We’re having a handful of users who are reporting random disconnects from our Openfire server. The common theme seems to be that they’re all using pidgin. This was happening in both Openfire 3.5.2 and the newest version of Openfire 3.6.0. Here’s the stack trace I see in the logs when someone gets disconnected:
java.lang.IllegalArgumentException: IQ must be of type ‘set’ or ‘get’. Original IQ:
at org.xmpp.packet.IQ.createResultIQ(IQ.java:355)
at org.jivesoftware.openfire.IQRouter.route(IQRouter.java:104)
at org.jivesoftware.openfire.spi.PacketRouterImpl.route(PacketRouterImpl.java:68)

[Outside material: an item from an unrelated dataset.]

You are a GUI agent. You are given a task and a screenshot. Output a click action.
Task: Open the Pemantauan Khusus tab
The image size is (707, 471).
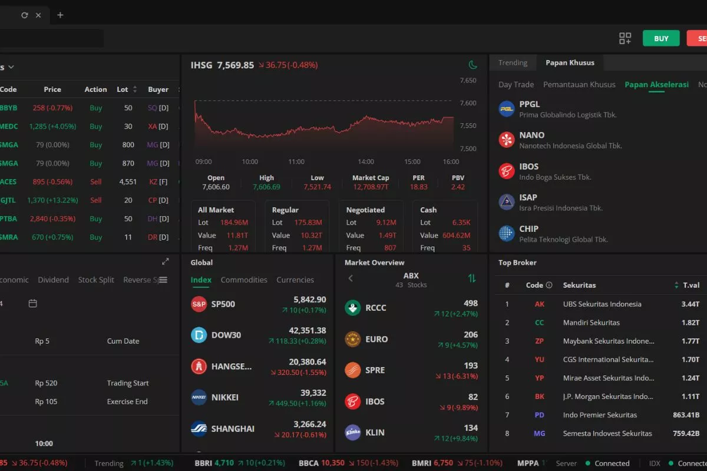click(579, 84)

at org.jivesoftware.openfire.net.StanzaHandler.processIQ(StanzaHandler.java:311)
at org.jivesoftware.openfire.net.ClientStanzaHandler.processIQ(ClientStanzaHandler .java:79)
at org.jivesoftware.openfire.net.StanzaHandler.process(StanzaHandler.java:276)
at org.jivesoftware.openfire.net.StanzaHandler.process(StanzaHandler.java:175)
at org.jivesoftware.openfire.nio.ConnectionHandler.messageReceived(ConnectionHandl er.java:133)
at org.apache.mina.common.support.AbstractIoFilterChain$TailFilter.messageReceived (AbstractIoFilterChain.java:570)
at org.apache.mina.common.support.AbstractIoFilterChain.callNextMessageReceived(Ab stractIoFilterChain.java:299)
at org.apache.mina.common.support.AbstractIoFilterChain.access$1100(AbstractIoFilt erChain.java:53)
at org.apache.mina.common.support.AbstractIoFilterChain$EntryImpl$1.messageReceive d(AbstractIoFilterChain.java:648)
at org.apache.mina.common.IoFilterAdapter.messageReceived(IoFilterAdapter.java:80)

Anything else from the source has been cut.